[Nothing on this blog should be confused for legal advice. I am not a lawyer, public official, or officer of the law. You, the reader, are liable for your own behavior and knowledge.]

Monday, July 30, 2012

The Cutoff

When is it safe for me to turn into a lane where a cyclist is riding?

Many motorists think unconsciously along these lines: cyclist = slow = I can proceed. Motorists regularly underestimate how fast most cyclists travel. Competitive cyclists can reach speeds above 40 miles per hour on a flat stretch of road. Many cyclists reach speeds above 50 miles per hour when descending hills. Even beginner-level riders, those out for casual rides, and people on recovery rides will travel at average speeds above 10 miles per hour. It is always best to pause, gauge the approaching cyclist's speed, and proceed only when it is safe.
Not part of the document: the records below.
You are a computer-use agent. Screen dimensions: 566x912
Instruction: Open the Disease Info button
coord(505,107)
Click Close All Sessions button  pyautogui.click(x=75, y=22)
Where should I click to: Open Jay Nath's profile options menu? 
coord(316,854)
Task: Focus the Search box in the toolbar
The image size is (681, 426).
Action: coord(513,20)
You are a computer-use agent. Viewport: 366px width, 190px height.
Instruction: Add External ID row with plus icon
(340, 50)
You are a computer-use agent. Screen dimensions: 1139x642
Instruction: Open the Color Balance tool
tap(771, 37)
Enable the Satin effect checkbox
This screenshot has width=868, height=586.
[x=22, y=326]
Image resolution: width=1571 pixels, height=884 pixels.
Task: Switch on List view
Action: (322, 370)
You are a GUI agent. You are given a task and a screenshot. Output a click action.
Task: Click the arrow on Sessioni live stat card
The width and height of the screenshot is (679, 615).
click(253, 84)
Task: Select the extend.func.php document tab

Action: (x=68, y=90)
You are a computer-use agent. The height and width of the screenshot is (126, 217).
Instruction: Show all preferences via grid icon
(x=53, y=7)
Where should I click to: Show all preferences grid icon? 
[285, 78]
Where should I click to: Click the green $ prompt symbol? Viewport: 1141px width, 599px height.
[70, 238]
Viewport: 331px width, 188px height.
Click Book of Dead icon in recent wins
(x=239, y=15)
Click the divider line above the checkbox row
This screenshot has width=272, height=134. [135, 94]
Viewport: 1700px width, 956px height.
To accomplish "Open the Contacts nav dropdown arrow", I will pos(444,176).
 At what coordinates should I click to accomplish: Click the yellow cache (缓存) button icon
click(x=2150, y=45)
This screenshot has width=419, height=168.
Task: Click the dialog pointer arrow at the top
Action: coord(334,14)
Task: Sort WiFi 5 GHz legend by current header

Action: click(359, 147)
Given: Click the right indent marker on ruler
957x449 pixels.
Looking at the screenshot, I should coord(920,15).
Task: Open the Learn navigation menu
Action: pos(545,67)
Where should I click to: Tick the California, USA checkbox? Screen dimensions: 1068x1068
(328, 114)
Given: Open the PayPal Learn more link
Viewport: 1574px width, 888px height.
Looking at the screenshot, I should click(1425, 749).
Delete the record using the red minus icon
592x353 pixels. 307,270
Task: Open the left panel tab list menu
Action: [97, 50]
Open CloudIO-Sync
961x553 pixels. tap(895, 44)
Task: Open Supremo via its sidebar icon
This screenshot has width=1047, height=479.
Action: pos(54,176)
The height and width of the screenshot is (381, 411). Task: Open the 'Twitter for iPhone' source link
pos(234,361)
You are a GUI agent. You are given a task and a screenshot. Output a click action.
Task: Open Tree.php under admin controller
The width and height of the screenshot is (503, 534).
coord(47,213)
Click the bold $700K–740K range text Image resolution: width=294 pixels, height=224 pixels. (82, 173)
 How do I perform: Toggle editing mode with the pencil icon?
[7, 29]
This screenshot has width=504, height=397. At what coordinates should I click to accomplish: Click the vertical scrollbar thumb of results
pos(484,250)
It is often safer for the motorist to let the cyclist travel through the intersection, turn into the lane behind him/her, and then pass the cyclist when it is safe to do so than to cut the cyclist off.

Our cousins of the road, motorcyclists, often encounter similar problems. We are often invisible to motorists who think that roads belong to cars. Unlike that other kind of "biker," we don't have the option of loud pipes to announce our presence.

A related issue is that motorists should never turn onto a road parallel to a cyclist. Again, it is safer to wait for the rider to pass, turn, and then pass her/him when it is safe.